Whether talking about a politician, cheering on an athlete, or recounting what friends and family have been up to, names often come up in people’s everyday conversations. Researchers now say that marmosets use similar letters.
Besides humans, only dolphins and elephants were previously known to use words for other members of their species.
But now scientists say they have found evidence of behavior in a non-human animal.
Dr David Omer, co-author of the study from the Hebrew University of Jerusalem, said: “We think this behavior is important for [marmosets’] social cohesion and therefore essential for their survival.”
“We predict that other non-human primates with a similar monogamous social structure may exhibit similar behaviors.”
The team said the work could have other effects as well.
Omer said: “For a long time pronunciation was thought to be genetically predetermined and adaptive, making it not an evolutionary issue. the language of the people. “However, our findings contradict this idea.”
Writing in the journal Science, Omer and colleagues report how they conducted a series of experiments involving a total of 10 marmosets.
Such animals are monkeys that live in small family groups and are known to use whistle-like sounds called “phee calls” to let other marmosets know where they are.

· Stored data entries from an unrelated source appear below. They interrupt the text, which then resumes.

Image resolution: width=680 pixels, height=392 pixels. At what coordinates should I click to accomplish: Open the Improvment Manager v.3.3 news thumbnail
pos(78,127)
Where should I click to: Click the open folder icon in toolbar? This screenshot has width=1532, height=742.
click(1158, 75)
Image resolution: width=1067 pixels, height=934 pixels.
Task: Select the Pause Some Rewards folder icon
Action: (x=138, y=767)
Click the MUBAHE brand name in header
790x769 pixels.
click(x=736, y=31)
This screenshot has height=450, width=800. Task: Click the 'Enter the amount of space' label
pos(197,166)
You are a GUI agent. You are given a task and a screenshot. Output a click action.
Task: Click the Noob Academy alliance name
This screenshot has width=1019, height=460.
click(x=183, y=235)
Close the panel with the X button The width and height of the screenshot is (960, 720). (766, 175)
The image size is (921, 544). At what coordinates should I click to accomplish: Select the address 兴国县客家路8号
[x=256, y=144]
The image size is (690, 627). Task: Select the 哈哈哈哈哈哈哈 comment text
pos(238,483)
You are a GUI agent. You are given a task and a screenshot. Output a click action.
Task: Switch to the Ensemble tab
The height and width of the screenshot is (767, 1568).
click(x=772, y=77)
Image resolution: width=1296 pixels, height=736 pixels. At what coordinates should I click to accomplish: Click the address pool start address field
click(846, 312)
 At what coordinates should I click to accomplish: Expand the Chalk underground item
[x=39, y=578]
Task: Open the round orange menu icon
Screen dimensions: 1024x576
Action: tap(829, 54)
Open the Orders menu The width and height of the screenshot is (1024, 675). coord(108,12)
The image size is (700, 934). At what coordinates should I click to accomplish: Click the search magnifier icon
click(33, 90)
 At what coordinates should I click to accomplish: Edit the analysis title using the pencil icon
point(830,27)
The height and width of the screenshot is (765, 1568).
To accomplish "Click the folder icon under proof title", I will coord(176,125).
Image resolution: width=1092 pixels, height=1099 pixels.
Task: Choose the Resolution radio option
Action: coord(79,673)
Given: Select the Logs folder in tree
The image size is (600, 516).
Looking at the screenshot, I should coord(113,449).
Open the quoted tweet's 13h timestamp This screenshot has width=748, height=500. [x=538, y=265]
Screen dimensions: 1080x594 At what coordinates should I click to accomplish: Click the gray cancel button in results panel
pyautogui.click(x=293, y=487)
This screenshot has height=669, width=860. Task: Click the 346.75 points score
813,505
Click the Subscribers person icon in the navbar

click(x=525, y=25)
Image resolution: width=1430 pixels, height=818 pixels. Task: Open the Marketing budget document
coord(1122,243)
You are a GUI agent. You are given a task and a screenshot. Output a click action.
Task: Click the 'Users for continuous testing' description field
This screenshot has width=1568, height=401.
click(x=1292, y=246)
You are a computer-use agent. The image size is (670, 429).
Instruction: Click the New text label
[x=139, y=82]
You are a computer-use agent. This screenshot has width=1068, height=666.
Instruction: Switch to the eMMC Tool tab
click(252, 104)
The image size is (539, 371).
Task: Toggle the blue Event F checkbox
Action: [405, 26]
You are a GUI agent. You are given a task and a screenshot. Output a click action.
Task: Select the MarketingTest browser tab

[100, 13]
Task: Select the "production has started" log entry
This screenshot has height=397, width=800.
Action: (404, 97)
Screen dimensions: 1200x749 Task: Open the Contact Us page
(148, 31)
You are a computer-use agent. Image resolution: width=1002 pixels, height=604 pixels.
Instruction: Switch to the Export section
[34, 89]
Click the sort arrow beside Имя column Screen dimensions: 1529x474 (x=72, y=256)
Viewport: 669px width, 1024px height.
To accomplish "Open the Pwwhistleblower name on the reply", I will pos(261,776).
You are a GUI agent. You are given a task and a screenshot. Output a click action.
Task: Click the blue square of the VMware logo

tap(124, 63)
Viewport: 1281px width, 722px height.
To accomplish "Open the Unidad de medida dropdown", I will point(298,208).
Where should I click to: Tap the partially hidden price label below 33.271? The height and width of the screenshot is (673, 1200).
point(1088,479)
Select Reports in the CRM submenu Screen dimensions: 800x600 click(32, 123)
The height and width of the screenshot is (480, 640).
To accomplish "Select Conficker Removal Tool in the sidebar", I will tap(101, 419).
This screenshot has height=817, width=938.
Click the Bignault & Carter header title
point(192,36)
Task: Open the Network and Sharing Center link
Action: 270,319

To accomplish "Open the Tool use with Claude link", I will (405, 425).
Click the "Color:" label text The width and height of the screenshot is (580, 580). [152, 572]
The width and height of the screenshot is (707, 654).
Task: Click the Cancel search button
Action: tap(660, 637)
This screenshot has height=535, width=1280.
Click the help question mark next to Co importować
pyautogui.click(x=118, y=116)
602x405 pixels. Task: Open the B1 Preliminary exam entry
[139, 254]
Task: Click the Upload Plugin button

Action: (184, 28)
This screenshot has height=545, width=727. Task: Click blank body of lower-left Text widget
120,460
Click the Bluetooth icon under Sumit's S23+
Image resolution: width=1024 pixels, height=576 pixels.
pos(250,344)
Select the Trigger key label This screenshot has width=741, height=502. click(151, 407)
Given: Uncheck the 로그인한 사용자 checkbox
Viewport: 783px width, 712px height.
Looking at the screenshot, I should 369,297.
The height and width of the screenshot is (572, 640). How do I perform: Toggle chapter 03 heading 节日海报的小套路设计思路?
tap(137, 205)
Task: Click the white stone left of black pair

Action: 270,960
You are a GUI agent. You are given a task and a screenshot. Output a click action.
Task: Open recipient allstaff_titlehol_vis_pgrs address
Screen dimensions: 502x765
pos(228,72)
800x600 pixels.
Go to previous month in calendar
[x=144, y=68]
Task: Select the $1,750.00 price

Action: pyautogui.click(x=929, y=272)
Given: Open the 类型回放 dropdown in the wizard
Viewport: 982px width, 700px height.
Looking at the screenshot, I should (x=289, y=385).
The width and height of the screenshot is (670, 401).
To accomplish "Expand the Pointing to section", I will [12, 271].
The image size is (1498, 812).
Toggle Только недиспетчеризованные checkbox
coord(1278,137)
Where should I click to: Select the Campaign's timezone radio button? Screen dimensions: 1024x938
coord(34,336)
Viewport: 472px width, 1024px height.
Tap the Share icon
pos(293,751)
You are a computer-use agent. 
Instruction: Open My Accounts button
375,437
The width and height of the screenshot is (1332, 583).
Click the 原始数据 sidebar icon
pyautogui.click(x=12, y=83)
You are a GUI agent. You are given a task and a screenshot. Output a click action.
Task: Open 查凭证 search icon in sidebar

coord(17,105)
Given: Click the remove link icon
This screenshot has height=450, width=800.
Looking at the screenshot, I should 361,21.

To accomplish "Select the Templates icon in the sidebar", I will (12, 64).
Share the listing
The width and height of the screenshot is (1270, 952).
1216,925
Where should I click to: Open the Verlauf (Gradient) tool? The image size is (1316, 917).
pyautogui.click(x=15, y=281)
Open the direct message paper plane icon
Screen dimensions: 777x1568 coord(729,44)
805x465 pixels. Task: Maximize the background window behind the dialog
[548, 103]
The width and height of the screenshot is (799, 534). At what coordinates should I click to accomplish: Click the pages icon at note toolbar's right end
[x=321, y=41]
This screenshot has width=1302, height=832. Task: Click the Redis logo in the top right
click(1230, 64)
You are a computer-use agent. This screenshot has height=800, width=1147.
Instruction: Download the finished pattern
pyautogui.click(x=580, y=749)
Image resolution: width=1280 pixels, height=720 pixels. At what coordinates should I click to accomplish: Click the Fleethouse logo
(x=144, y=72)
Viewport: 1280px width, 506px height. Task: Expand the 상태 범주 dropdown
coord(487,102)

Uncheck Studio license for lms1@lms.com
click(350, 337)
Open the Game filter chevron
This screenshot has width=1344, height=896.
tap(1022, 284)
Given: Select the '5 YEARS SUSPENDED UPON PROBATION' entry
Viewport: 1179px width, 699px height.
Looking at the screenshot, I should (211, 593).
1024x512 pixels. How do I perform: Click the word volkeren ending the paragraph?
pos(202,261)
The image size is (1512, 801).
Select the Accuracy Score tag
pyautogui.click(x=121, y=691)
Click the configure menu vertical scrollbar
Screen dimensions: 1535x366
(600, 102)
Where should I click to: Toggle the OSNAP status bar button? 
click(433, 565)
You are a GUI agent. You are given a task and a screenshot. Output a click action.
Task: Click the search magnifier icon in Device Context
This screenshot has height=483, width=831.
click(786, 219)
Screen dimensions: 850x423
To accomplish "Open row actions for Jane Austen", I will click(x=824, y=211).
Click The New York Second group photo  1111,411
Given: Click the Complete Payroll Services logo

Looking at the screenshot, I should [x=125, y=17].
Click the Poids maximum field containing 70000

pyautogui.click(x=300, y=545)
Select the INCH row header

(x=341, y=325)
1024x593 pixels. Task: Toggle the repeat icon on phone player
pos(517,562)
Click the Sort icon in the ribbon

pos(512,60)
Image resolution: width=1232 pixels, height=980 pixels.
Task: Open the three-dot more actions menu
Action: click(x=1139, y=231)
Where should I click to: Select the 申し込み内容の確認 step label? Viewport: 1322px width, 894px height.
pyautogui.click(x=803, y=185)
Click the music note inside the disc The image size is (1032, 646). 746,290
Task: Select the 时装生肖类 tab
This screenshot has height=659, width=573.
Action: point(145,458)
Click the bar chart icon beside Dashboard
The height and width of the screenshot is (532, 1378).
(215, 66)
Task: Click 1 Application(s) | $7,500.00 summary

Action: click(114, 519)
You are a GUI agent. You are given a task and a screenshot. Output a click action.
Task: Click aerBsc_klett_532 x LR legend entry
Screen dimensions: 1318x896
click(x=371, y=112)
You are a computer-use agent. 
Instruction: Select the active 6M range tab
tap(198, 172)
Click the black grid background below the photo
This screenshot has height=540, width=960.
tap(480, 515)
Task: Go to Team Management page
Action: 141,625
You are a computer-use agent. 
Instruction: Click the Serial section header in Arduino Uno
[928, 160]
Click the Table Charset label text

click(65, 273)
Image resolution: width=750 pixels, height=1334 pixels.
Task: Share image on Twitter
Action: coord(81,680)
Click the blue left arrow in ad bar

In each experiment, the team placed marmosets with different relationships in a room and allowed them to interact. Then they separated them using a barrier so that the monkeys could not see each other, and recorded their calls.
The researchers found that these monkeys naturally engage in spontaneous phee call chit-chat, taking turns calling.
However, when they examined these words, they found the marmosets used phee-calls for each monkey on the other side of the barrier, similar to human names.
“We found that marmosets have a behavioral strategy. In the first 20 calls or so, in each study, call variability was high – meaning they were trying to call different hosts,” said Omar. “After the first 20 calls [or so] they met in a voice that spoke to a monkey that received a message on the other side of the visual barrier.”
The team added that monkeys in the same family group often used the same calls when talking to a monkey on the other side of the barrier.
“This is proof of vocabulary,” Omer said. “They learn vocabulary words from their family members.”
The team also conducted experiments in which three monkeys were exposed to recordings of phone calls made by others.
The researchers found that marmosets were more likely to respond to calls directed at them, while they found that auditory monkeys could correctly identify the caller.
“The naming phenomenon we report in marmosets is similar to human naming, but there are a few important differences,” said Omer. “People can create an infinite number of combinations of words to create a name. Marmosets use a stereotypical call – the chick’s call – and organize the fine structure of the sound of that call to create a unique label for each recipient.’
Dr Jacob C Dunn, an expert in primate evolution and ecology at Anglia Ruskin University, who was not involved in the study, said the work provided the first evidence of tolerance to other people’s voices in the primate. no one, he added that teaching again. stimulated marmosets used to learn words.
Dunn said that’s important, noting that the extent to which vocabulary learning can be found in non-human primates has been key to reconstructing language evolution.
“It remains to be seen whether some monkeys can use words for others,” he said. “But this study provides exciting evidence of mechanisms that may have facilitated the transition from non-verbal communication to complex language in our hominin ancestors.”